I'm not certain that the current suggestion contains all PETSCII characters from both UC and LC mode.

I also think the current control codes should remain, but one could use Escape sequences, but then one should follow xterm and not ANSI, since Microsoft does that for the DOSBox in Windows 10: https://docs.microsoft.com/en-us/windows/console/console-virtual-terminal-sequences

One could probably only have a subset and then one could have a subset that works with ncurses.

I would like to be able to connect a VT100 or xterm to Commander X16 (or the emulator), and also use the X16 as a terminal to other computers.

Also PETSCII and other retro computers' character sets will be part of Unicode soon: https://retro-hardware.com/2019/01/17/unicode-and-retro-computer/ https://www.unicode.org/L2/L2019/19025-terminals-prop.pdf

In the free ROM space that is created by compacting chargen one could implement characters from other retro computers, e.g. I would like the block sextant characters that are not already part of PETSCII or could be created by reversing (they where used by e.g. Videotex, Teletext, TRS80, and ABC80).

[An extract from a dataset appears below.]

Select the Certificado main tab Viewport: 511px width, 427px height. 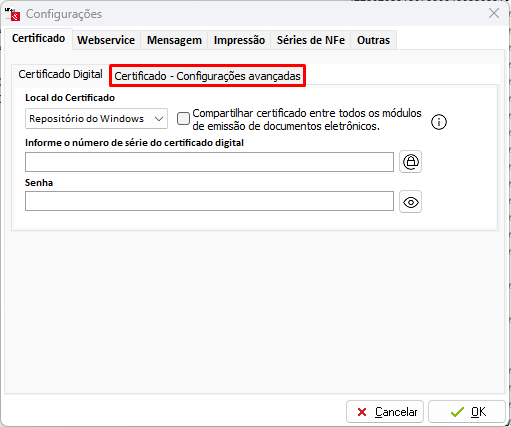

0cjs commented 4 years ago

@mobluse I agree with you on maintaining as much compatibility as reasonably possible. And removing the repeated characters sounds like a good idea to me, if a good compromise can be worked out with regard to compatibility. I believe it would be possible, given appropriate design, to handle porting with a fully automatic translator. Perhaps I am overly optimistic, but I think that should be at least be a design goal, even if not entirely achieved.

For working with curses or its variants you don't need VT-100/Xterm/ANSI control codes or anything like that at all; just make a termcap or terminfo definition with the CBM terminal control codes. The original curses was designed to be able to support the ADM-3A, and even the original PET control code set about as capable than that terminal. It's certainly worth considering adding some new codes to, e.g., clear to EOL and end of screen, and insert and delete lines, in order to make updates more efficient, though.

For use of a VT-100/Xterm/ANSI-style terminal with the X16, it might be better merely to put a conversion layer between the X16 and the terminal and let the programs continue to use CBM control codes. To work the other way around, the terminal program could understand ANSI codes and update the screen appropriately, just as terminal programs on the IBM PC usually did.